[Start Reading passage]

Burning issue; Transgender activist Abheena Aher (centre) at a panel discussion.Some of the films recently screened on the final day of the festival at Alliance Francaise were Sarabah about female genital mutilation, Bullied about homophobia in colleges and Made in India that deals with the controversial topic of surrogacy.

The three-day film festival concluded with the screening of Nandita Das’ film Firaaq starring Naseeruddin  Shah, Deepti Naval, Paresh Rawal and Shahana Goswami. The film deals with the aftermath of the Gujarat riots.

In her message read out at the screening, Nandita said that the film is a means to stir a dialogue about our own fears, prejudices and responses to violence. “Even after three years since the film was made, it is as relevant and a dialogue about communal violence as important,” she said.

During the three days, 17 films from various parts of the world were screened that take a critical and empathetic look at several human rights issues – from religious fundamentalism, communal violence, crime against women, corruption, poverty and homophobia.

The festival was inaugurated by Feroze Gujral. She says that being a conservative society which is liberalising fast, people in India go through a myriad of emotions in their day to day life while negotiating these contradictions. “It is important to make everyone aware of their rights through festivals like ‘Flashpoint,’” said Feroze.

This year, the festival screened six films that were set in India focusing  on human rights issues and its defenders. The audience was moved by the story on Sindhutai Sapkal, the indomitable “mother” to orphaned children. The event screened Mee Sindutai Sapkal, directed by Anand Mahadevan. “I am glad that the film is screened at a human rights festival as empowerment of women is one of the most urgent issues to be addressed and cinema is a powerful means to do it,” Anand said.

[End Reading passage]
[Start Data]

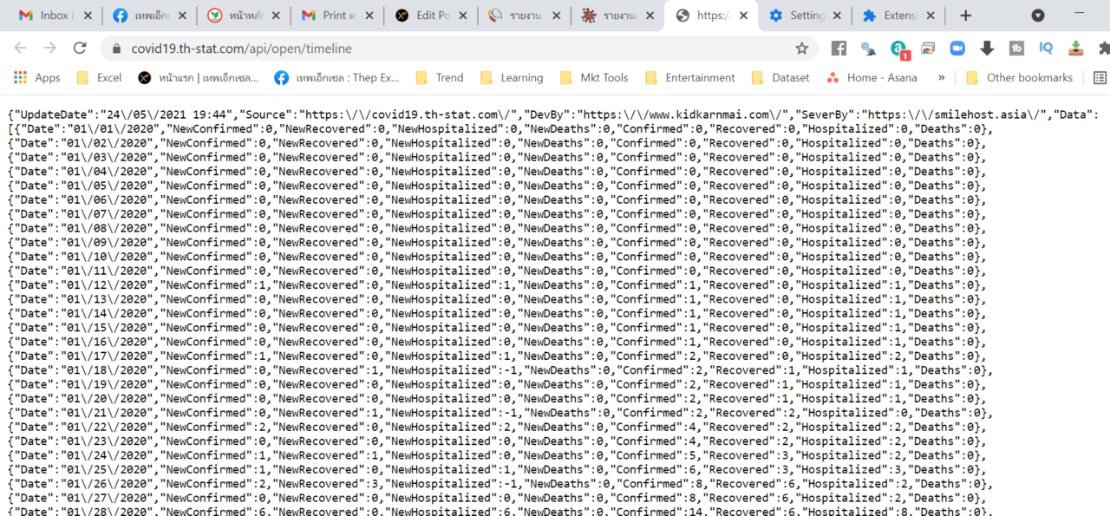This screenshot has height=516, width=1110.
Task: Click the download-arrow extension icon
Action: point(985,48)
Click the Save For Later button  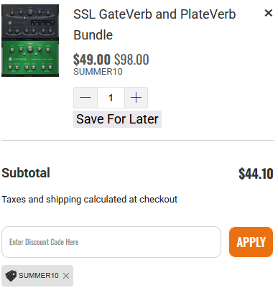point(117,119)
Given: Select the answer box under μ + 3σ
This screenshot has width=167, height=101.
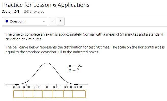Looking at the screenshot, I should coord(79,94).

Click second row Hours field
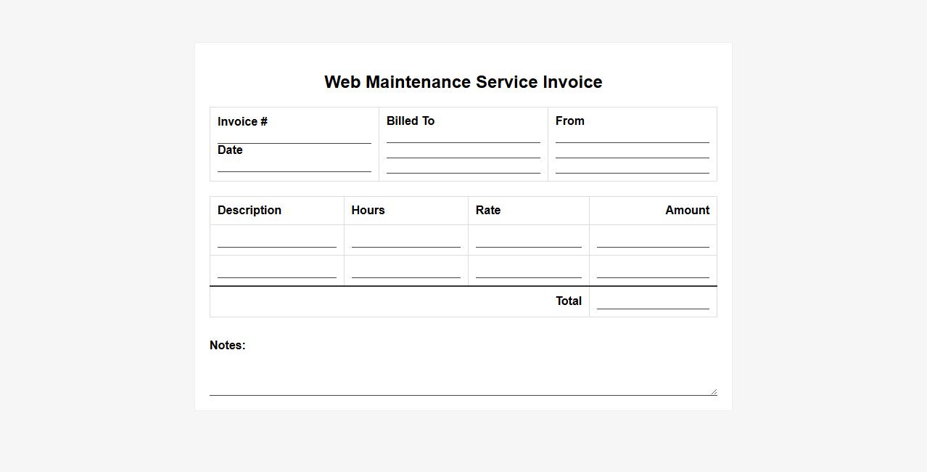click(405, 271)
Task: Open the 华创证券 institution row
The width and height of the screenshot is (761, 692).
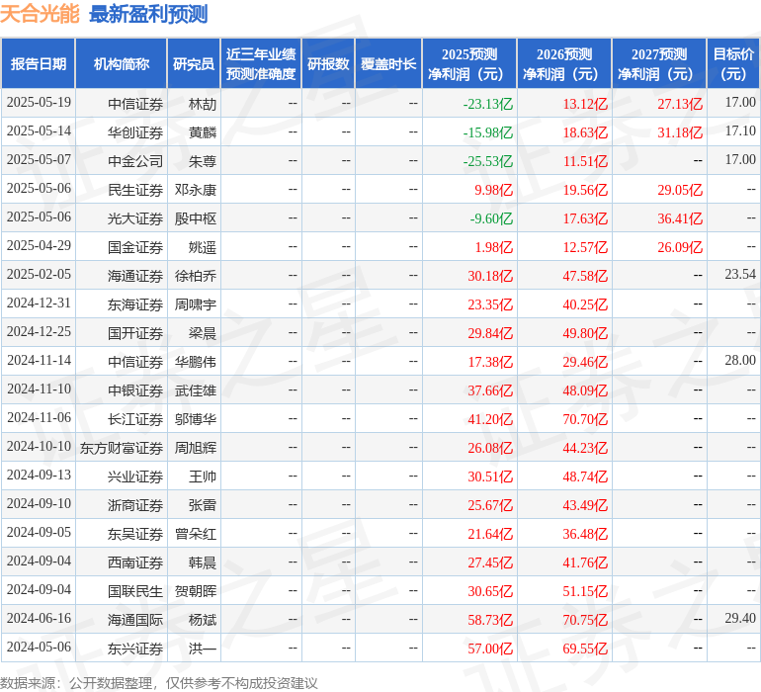Action: coord(135,131)
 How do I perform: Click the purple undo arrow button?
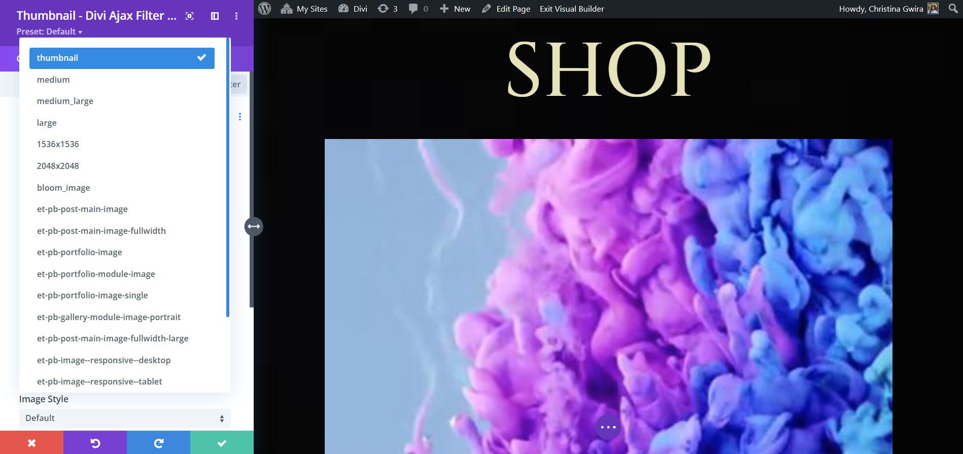pos(95,443)
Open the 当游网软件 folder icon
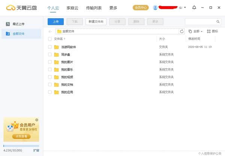Image resolution: width=225 pixels, height=156 pixels. (x=57, y=47)
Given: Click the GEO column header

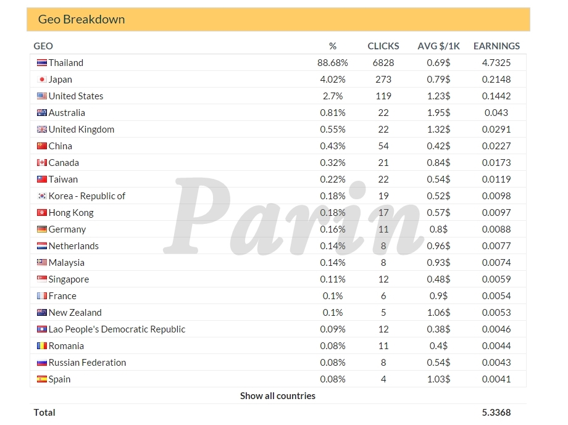Looking at the screenshot, I should [43, 46].
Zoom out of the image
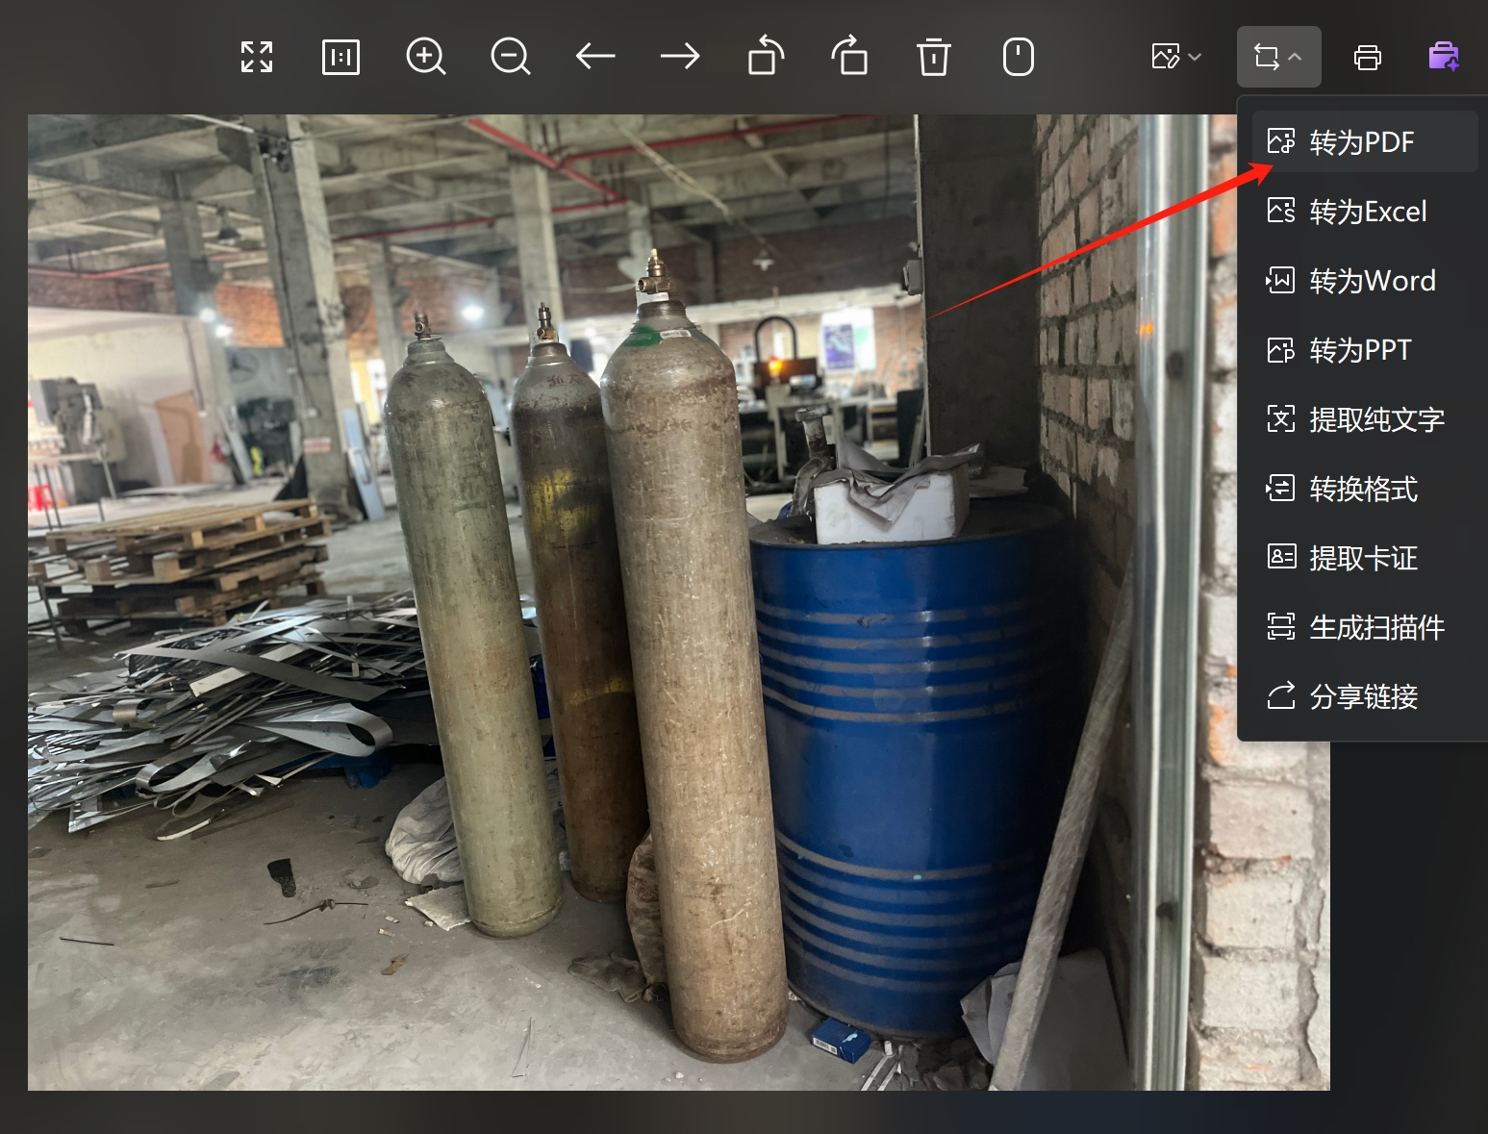1488x1134 pixels. point(510,57)
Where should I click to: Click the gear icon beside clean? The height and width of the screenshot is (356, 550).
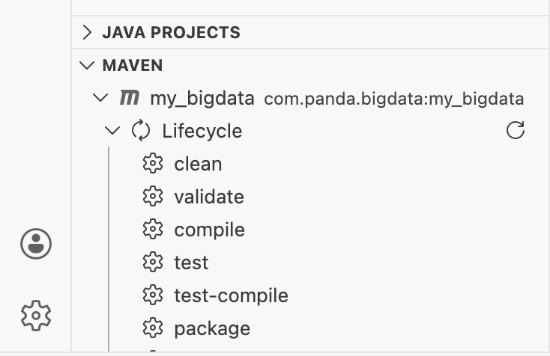tap(153, 164)
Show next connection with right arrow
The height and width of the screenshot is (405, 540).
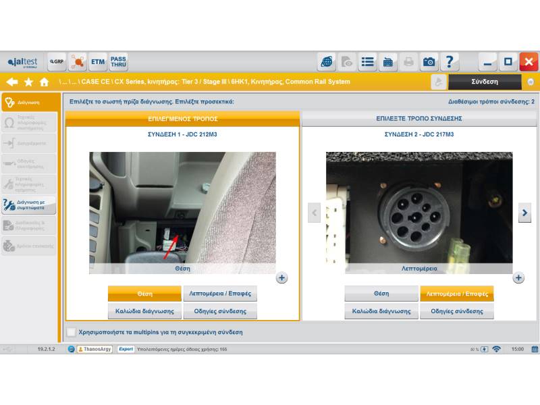coord(524,213)
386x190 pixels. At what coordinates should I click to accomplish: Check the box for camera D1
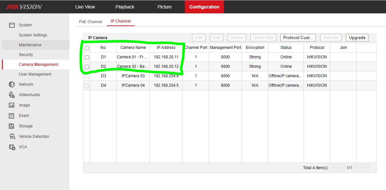(87, 57)
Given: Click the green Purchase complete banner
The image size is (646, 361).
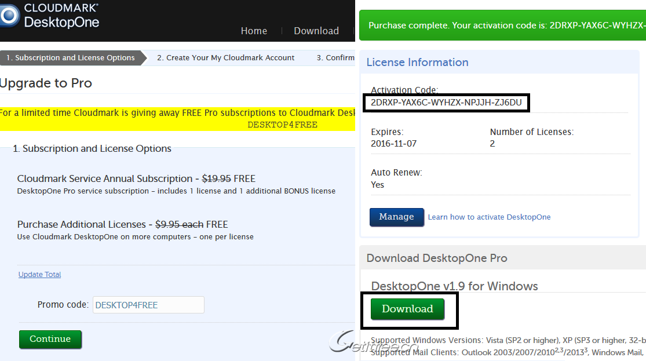Looking at the screenshot, I should pos(502,25).
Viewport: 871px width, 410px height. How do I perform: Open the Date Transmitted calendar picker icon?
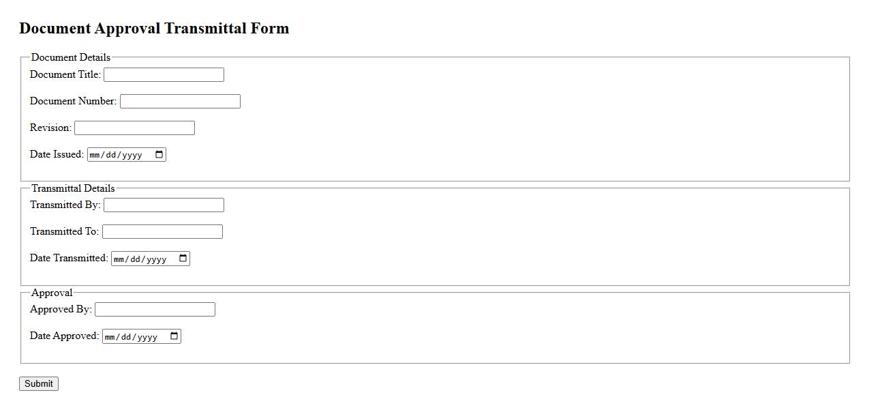183,259
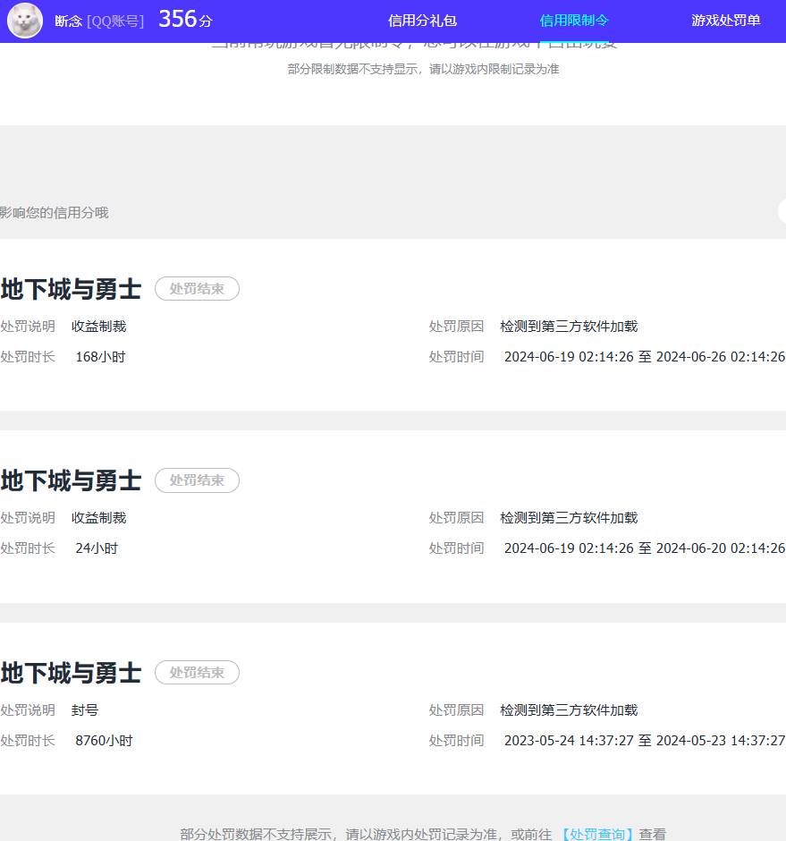Open the 【处罚查询】 link at the bottom
Viewport: 786px width, 841px height.
(x=597, y=834)
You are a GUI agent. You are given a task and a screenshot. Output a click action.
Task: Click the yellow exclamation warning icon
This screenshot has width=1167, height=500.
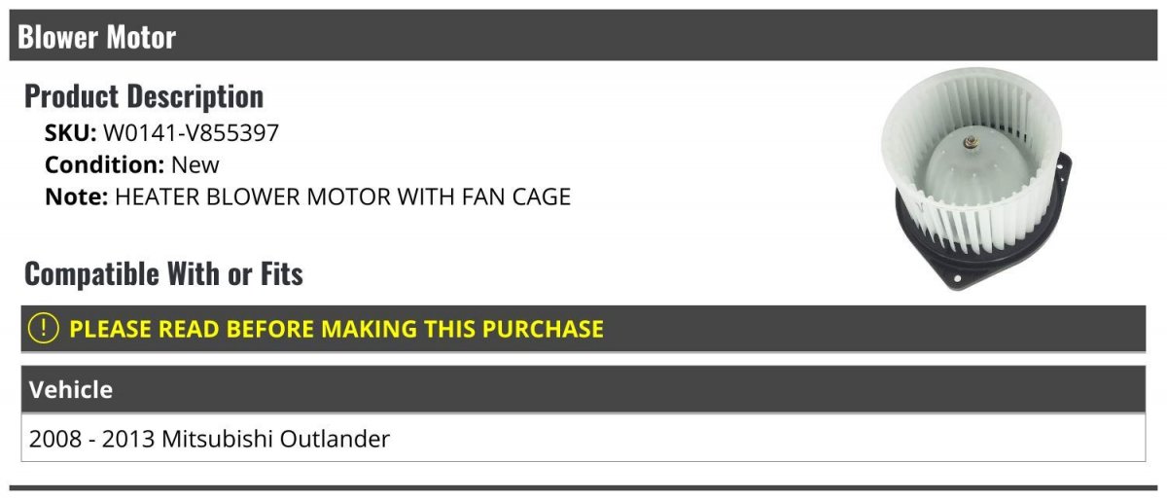(x=44, y=329)
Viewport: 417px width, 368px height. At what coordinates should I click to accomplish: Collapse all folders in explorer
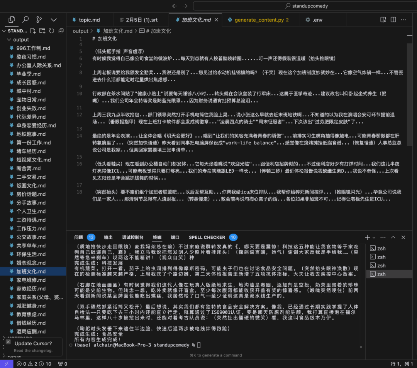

[End Data]

Request 1: Copy the human rights film festival article, beginning at the words "In her message" and stopping after "poverty and homophobia.". Switch every "dialogue" in that stretch to "conversation".
Request 2: Pick up the human rights film festival article after its last sentence and continue writing it.

Task result 1:
In her message read out at the screening, Nandita said that the film is a means to stir a conversation about our own fears, prejudices and responses to violence. “Even after three years since the film was made, it is as relevant and a conversation about communal violence as important,” she said.

During the three days, 17 films from various parts of the world were screened that take a critical and empathetic look at several human rights issues – from religious fundamentalism, communal violence, crime against women, corruption, poverty and homophobia.

Task result 2:
Another film set in India Pink Saris directed by Kim Longinotto was also screened during the festival. The film is an inspiring story of Sampat Pal who founded the ‘Gulabi Gang’ to get abandoned and abused women their rights in Uttar Pradesh. “I was attracted to Sampat Pal’s story as I enjoy watching films about people who are struggling for change,” said Kim.

Sridhar Rangayan, festival director said that it is interesting to see how human rights are perceived in different parts of the world. “The first step towards fighting human rights violation is creating awareness. Only when someone knows there is a problem can one raise a voice and ignite change. What may be more acceptable as a basic human right in one country may be looked upon with anxiety in another country. And an example of this is surrogacy, which is finding acceptance in India but not so in many western countries,” he said.

Participating in a panel discussion on communal and sexual exploitation organised on the last day of the festival, transgender activist Abheena Aher said that violence is not just physical but also physiological. “It starts in the family from the day they discover that a child is different. Then it continues throughout life. I have been struggling to get a PAN card for the last several years but since my sexuality is not recognised in the official forms, I am unable to procure it,” she said.